This is basically noise and you can ignore that warning. It comes from how Qt wraps your functor. The code around the error location looks as follows:
template <typename, typename, typename, typename> struct FunctorCall;
template <int... II, typename... SignalArgs, typename R, typename Function>
struct FunctorCall<IndexesList<II...>, List<SignalArgs...>, R, Function> {
static void call(Function &f, void **arg) {
f((*reinterpret_cast<typename RemoveRef<SignalArgs>::Type *>(arg[II+1]))...), ApplyReturnValue<R>(arg[0]);
}
};
The compiler is complaining that the ApplyReturnValue<R>(arg[0])

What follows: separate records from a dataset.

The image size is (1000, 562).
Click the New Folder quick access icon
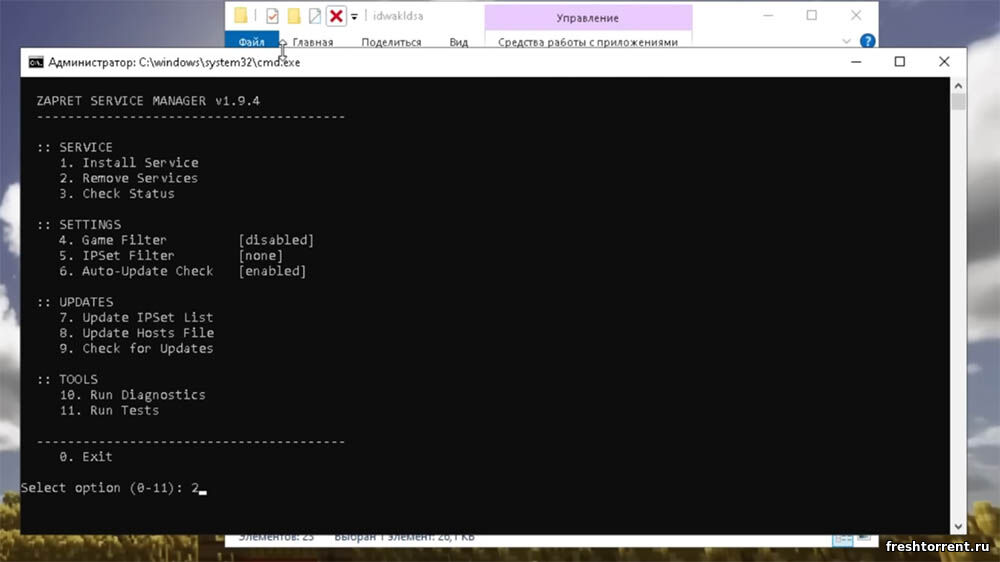coord(294,16)
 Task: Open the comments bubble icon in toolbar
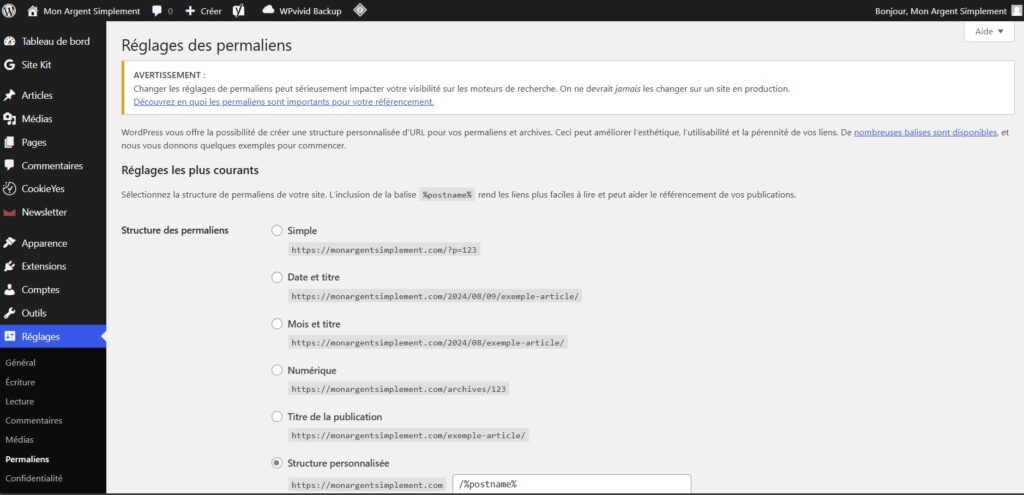coord(158,11)
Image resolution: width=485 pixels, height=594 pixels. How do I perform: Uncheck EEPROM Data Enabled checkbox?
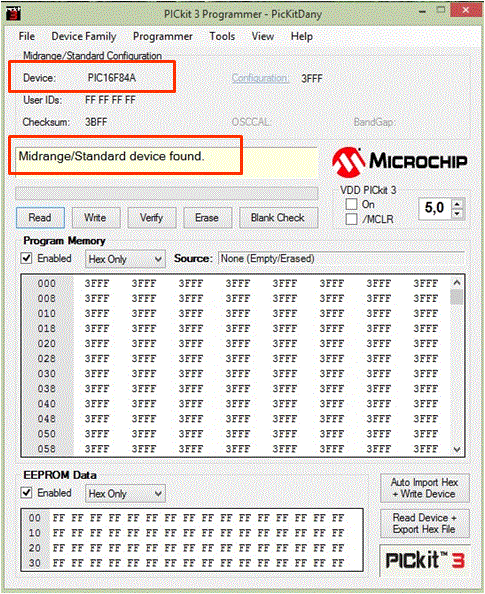point(26,492)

expression won't be executed. It's a valid complaint, but that code does not have to run, so there's nothing to worry about, because in your case ApplyReturnValue<R>
is really ApplyReturnValue<void>
since the lambda has no return value, and thus the overridden operator,
does nothing:
template<typename T>
void operator,(T, const ApplyReturnValue<void> &) {}
So you can selectively disable that warning for that bit of code only, ie.:
try
{
// some code here
}
catch(std::exception& e)
{
#pragma warning(push)
#pragma warning(disable : 4702)
QTimer::singleShot(0,[e](){ throw e;});
#pragma warning(pop)
}
And also, if you know that the thread you're running on is the main thread, you could use QMetaObject::invokeMethod(qApp, [e]{ throw e; }, Qt::QueuedConnection);
instead of the zero timer, although admittedly it's more text, so I guess it's up to one's preference without a clearly better syntax.